S: Faz sentido, T. Ocorre-me, porém, uma dúvida, veja: as leis nacionais proíbem, por exemplo, jogos de azar, mas há os que vão a cassinos no exterior jogar. Parece-lhe lícito? O País não deveria proibir isso?
T: Ah, mas trata-se de outra coisa. Pode ser lícito jogar no exterior. Não há nem como, nem por quê impedir um cassino de operar em outro país.
S: É bem lógico. Mas,T, e se um cassino é acessível via internet? De alguma forma ele estaria “operando no País” (as apostas poderiam até ser feitas pelo telefone…). Não seria o caso de fechá-lo?
T: Bem, agora você me complicou. Acho que sim… e acho que não. Decidi: acho que não! Ser acessível via internet ou telefone não é o mesmo que operar no País. Seria como impedir a leitura de livros cujo conteúdo não estivesse de acordo com as leis num determinado país, o que me parece violar liberdades…

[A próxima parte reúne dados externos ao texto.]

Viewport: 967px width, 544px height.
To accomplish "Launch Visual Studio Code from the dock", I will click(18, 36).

S: Muito bem, T. Deixemos isso um pouco de lado e me esclareça uma segunda pergunta: uma solicitação da Justiça deve ser sempre atendida?
T: Claro! Não paira aí nenhuma dúvida. Há que se atender, sempre!

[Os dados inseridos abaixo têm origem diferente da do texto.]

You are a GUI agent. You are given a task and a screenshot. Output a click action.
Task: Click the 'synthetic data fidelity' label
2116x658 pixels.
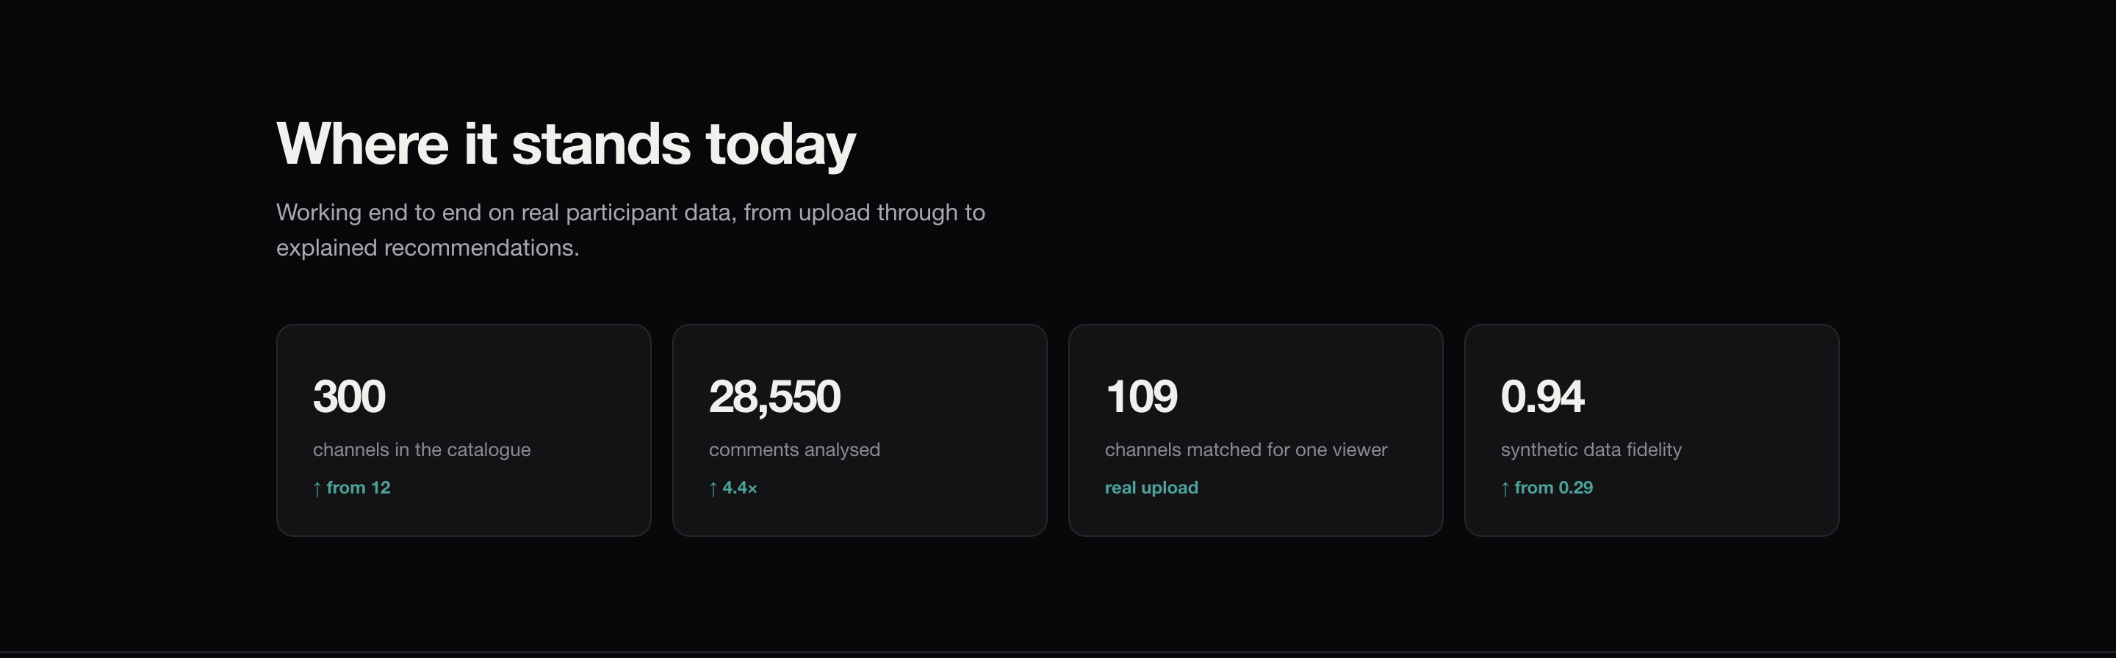pos(1591,449)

S: Concordo, T. Mas, digamos, alguém ordena a você que relate todas as conversas entre terceiros em que você esteve presente. Você certamente atenderia, não?

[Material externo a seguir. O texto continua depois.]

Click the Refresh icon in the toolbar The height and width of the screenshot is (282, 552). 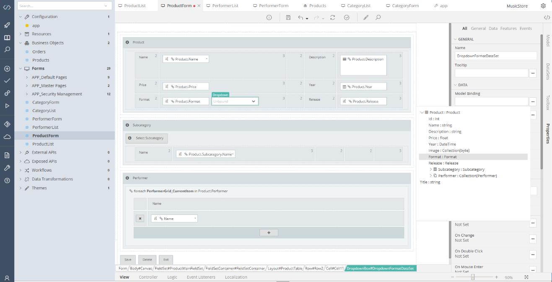pos(332,18)
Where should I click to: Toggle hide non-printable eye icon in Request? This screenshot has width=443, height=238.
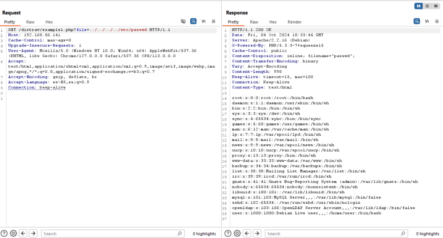(x=183, y=21)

T: Não creio que conseguisse. Não é minha função prestar atenção às conversas dos outros. Mesmo que passem pelos meus ouvidos, eu não as escuto. Não teria como atender.
S: Nesse caso, você estaria violando a ordem judicial?
T: Não. É uma ordem que eu não teria como atender por motivos pragmáticos, não apenas por ética pessoal. Mas você não está querendo dizer que a ordem ao WhatsApp era desse tipo, está?
S: Claro que não. Mesmo porque não sei qual era a tal ordem: está sob segredo de Justiça. Você admitiria, então, que há ordens impossíveis de atender?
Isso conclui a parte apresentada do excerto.